Tier 4: Vulnerability discovery tools
VulnHuntr (Protect AI) — LLM-powered static analysis that traces full call chains from user input to server output. Python-only. Covers 7 vulnerability types: file overwrite, SSRF, XSS, IDOR, SQLi, RCE, LFI. Found 12+ zero-days in large open-source Python projects. Supports Claude, GPT, and Ollama.

VulHunt (Binarly) — Binary analysis framework with Lua detection rules and MCP server integration. Analyzes POSIX executables and UEFI firmware without source code. Community edition is open source. Launched March 2026.
Nebula — AI-assisted CLI terminal tool for recon, note-taking, and vulnerability analysis guidance. Supports OpenAI, Llama-3.1-8B, Mistral-7B, and DeepSeek-R1. Human-driven with AI assistance, not autonomous.
AI-OPS — AI assistant for penetration testing focused on open-source LLMs. Copilot-style: human-in-the-loop for all actions.
Tier 5: DARPA AIxCC open-sourced cyber reasoning systems
All 7 finalist CRS systems from DARPA’s AI Cyber Challenge were released as open source after the August 2025 finals:
Atlantis (Team Atlanta — 1st place, $4M prize) — Georgia Tech, Samsung Research, KAIST, POSTECH. Multi-agent reinforcement learning combined with LLMs and symbolic analysis.
Dominated the scoreboard with roughly the combined score of 2nd and 3rd place.

Buttercup (Trail of Bits — 2nd place, $3M prize) — Four components: Vulnerability Discovery, Contextual Analysis, Patch Generation (7 distinct AI agents), Validation. Covers 20 of DARPA’s Top 25 Most Dangerous CWEs.
Designed to run on a laptop.

Theori (3rd place, $1.5M prize) — Full CRS open-sourced as part of AIxCC.
ARTIPHISHELL (Shellphish) — Built on the angr binary analysis framework. Components across github.com/angr, github.com/shellphish, and github.com/mechaphish.
The remaining finalists (all_you_need_is_a_fuzzing_brain, 42-b3yond-6ug, Lacrosse) are also open-source.
Catalog summary
Across all five tiers, the open-source AI pentesting space now spans 39+ active projects. Here’s the breakdown by tier and what they’re best at:
| Tier | Count | Best for |
|---|---|---|
| Tier 1 — Major autonomous agents | 6 | Production use, most documentation and benchmarks |
| Tier 2 — Specialized and emerging | 9 | Research, experimentation, niche use cases |
| Tier 3 — MCP-based | 6 | Fastest iteration, model-agnostic workflows |
| Tier 4 — Vulnerability discovery | 4 | Source and binary analysis for zero-day hunting |
| Tier 5 — DARPA AIxCC CRS systems | 7 | Research reference implementations, academic validation |
Most of these projects are less than 18 months old. Stars, documentation depth, and maintenance frequency vary widely — pick Tier 1 for anything approaching production, Tier 2 for experiments, and Tier 3/4 if you want to stitch together your own pipeline.
How effective are AI pentesting agents?
Quick answer: AI pentesting agents achieve 87% success on one-day CVEs when given advisory descriptions (Fang et al., 2024), but drop to 13% on realistic CVE-Bench conditions and near-zero on hard HackTheBox challenges.
Multi-agent architectures outperform single-agent ones by 4.3× (HPTSA), and fine-tuned mid-scale models like xOffense (Qwen3-32B) reach 79.17% sub-task completion, beating both GPT-4 and Llama 3 baselines.
Eight academic benchmarks now measure AI agents on offensive security tasks. I read all of them to answer a simple question: how capable are these things, really?

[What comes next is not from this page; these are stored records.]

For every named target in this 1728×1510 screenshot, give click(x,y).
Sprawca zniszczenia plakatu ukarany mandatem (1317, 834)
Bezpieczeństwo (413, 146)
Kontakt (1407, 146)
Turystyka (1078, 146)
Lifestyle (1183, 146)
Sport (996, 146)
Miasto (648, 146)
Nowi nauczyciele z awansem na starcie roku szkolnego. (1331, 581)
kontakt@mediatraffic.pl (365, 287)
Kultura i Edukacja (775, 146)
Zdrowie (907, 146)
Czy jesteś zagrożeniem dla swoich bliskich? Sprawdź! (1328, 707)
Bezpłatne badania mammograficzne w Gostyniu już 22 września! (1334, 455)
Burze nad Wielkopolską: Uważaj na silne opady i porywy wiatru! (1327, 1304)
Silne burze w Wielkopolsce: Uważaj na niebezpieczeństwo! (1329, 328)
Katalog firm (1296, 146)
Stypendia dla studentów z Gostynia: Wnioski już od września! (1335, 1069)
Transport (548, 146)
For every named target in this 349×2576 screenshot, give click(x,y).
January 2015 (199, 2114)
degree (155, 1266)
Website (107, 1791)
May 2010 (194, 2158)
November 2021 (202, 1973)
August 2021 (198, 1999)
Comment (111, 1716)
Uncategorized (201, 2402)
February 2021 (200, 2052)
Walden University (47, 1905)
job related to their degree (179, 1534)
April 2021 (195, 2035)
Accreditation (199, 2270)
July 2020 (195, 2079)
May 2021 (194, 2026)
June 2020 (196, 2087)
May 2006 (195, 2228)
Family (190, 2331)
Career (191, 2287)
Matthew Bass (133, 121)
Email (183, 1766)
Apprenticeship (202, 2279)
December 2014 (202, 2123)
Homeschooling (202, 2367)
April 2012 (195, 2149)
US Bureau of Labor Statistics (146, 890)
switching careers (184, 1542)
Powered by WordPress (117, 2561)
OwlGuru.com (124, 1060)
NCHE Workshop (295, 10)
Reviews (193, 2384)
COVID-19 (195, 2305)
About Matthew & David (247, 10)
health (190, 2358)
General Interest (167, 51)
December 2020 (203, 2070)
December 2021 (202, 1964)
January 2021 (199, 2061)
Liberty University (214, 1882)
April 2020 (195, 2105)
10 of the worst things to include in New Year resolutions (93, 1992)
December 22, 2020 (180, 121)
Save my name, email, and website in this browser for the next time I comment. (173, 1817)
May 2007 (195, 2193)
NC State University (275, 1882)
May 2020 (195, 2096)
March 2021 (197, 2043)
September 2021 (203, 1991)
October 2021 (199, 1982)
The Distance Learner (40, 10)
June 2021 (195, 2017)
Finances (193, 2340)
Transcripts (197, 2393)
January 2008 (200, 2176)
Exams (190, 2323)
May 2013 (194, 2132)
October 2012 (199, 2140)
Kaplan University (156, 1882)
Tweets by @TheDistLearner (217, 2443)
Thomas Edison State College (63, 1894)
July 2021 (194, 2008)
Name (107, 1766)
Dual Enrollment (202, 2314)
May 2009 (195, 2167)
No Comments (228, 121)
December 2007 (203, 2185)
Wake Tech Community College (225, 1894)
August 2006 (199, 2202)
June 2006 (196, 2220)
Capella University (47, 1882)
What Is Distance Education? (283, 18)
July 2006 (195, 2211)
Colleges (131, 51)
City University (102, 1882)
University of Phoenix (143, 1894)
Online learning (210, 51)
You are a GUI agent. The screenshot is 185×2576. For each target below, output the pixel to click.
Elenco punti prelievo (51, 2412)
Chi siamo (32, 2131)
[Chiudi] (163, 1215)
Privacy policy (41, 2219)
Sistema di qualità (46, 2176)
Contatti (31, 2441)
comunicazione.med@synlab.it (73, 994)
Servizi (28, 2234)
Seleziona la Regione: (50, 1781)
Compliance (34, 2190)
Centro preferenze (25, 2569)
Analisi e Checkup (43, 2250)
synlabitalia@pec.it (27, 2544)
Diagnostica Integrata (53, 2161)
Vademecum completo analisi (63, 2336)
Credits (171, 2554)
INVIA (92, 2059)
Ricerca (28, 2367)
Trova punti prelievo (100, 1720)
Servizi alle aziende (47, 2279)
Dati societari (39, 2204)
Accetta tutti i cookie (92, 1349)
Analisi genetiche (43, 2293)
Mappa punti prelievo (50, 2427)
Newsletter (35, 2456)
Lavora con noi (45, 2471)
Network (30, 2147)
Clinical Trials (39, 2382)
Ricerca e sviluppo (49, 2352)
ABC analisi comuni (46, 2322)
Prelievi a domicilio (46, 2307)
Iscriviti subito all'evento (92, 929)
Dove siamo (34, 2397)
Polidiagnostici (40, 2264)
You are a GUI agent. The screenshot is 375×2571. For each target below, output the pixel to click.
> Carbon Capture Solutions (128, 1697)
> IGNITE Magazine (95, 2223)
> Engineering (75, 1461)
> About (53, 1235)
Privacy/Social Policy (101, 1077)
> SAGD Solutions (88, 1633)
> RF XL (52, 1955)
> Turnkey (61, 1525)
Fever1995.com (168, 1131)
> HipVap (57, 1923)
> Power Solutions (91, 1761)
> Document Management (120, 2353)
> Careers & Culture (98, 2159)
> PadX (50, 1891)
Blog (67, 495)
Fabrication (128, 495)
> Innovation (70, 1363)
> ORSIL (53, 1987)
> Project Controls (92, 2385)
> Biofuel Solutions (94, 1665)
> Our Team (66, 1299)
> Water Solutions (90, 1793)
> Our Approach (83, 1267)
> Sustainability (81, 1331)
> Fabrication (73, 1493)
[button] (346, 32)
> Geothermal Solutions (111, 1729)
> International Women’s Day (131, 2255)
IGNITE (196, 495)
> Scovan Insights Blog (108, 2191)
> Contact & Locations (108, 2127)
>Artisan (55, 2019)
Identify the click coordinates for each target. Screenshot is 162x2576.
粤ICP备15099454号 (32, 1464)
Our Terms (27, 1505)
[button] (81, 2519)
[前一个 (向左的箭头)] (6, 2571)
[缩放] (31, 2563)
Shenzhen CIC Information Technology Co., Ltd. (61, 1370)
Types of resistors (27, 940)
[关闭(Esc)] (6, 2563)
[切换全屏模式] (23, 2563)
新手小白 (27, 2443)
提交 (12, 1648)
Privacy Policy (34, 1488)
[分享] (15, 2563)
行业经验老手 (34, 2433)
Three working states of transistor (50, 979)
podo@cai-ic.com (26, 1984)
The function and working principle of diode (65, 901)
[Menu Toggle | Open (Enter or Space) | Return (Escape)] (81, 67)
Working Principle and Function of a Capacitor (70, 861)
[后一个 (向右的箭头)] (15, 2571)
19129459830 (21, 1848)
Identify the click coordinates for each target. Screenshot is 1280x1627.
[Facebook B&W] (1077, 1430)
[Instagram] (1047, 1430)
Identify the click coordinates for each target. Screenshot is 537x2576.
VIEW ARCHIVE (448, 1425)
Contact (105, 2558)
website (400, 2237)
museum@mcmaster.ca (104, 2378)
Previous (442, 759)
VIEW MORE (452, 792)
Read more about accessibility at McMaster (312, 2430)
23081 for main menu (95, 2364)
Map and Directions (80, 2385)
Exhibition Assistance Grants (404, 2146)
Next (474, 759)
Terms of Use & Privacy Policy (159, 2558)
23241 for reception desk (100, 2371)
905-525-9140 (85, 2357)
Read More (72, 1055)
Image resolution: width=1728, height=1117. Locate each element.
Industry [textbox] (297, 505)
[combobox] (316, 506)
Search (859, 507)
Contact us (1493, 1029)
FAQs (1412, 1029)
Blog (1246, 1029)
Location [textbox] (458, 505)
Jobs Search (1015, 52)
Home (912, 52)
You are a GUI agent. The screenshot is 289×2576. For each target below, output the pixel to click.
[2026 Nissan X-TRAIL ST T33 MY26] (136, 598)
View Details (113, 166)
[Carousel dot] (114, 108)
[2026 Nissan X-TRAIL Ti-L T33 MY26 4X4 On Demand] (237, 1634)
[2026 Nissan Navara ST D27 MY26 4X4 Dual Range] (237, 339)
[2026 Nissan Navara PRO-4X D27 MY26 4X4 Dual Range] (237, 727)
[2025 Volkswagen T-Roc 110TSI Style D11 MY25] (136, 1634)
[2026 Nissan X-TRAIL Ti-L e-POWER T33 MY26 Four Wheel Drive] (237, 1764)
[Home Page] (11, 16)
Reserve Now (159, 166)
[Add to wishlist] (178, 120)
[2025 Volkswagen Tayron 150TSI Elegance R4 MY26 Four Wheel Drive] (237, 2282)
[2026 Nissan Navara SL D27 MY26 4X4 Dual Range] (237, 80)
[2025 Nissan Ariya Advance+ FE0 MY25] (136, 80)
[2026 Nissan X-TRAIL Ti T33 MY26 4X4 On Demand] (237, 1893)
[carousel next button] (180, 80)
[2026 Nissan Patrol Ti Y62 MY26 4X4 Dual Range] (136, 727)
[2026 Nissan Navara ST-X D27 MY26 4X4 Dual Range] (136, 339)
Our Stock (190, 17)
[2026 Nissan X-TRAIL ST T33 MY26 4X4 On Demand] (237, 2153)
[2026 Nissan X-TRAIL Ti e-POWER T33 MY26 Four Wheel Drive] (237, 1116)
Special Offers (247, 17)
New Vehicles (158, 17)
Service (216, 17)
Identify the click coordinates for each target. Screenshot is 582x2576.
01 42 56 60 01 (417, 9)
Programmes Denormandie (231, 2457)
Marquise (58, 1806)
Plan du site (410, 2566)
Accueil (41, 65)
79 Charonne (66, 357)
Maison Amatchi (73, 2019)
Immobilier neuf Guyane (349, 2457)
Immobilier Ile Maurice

Benchmark framework overview
| Benchmark | Venue | Tasks | Focus |
|---|---|---|---|
| CyBench | ICLR 2025 (Oral) | 40 pro-level CTF tasks | End-to-end CTF solving |
| NYU CTF Bench | NeurIPS 2024 | 200 challenges | Multi-domain offensive security |
| CVE-Bench | ICML 2025 (Spotlight) | 40 critical-severity CVEs | Real-world web app exploitation |
| AutoPenBench | arXiv 2024 | 33 tasks | Autonomous pentesting |
| PentestEval | arXiv 2025 | 346 tasks across 12 scenarios | Stage-by-stage pentesting |
| CAIBench | arXiv 2025 | 10,000+ instances | Meta-benchmark (5 categories) |
| CyberSecEval 1-4 | Meta | Progressive | Code safety + offensive operations |
| HackTheBox AI Range | HtB 2025 | Multi-difficulty | Real infrastructure targets |
Aggregated results
| Benchmark context | Best agent | Success rate |
|---|---|---|
| One-day CVEs with advisory descriptions | GPT-4 | 87% |
| Sub-task completion with fine-tuned model | xOffense (Qwen3-32B) | 79.17% |
| Zero-day exploitation with multi-agent teams | HPTSA (GPT-4) | 53% pass@5 |
| HackTheBox challenges (multi-agent) | D-CIPHER | 44.0% |
| End-to-end pipeline | Best of 9 LLMs | 31% |
| Autonomous pentesting (no human) | GPT-4o | 21% |
| Real CVEs in sandbox | SOTA agent | 13% |
| CyBench pro-level CTF | Claude 3.5 Sonnet | Only tasks humans solve in <11 min |
| Hard HackTheBox challenges | All models | ~0% |
How big is the gap between lab benchmarks and real-world performance?
This is the single most important finding in the whole field, and it’s the thing press coverage usually gets wrong. The gap between sanitized academic conditions and real-world performance is enormous.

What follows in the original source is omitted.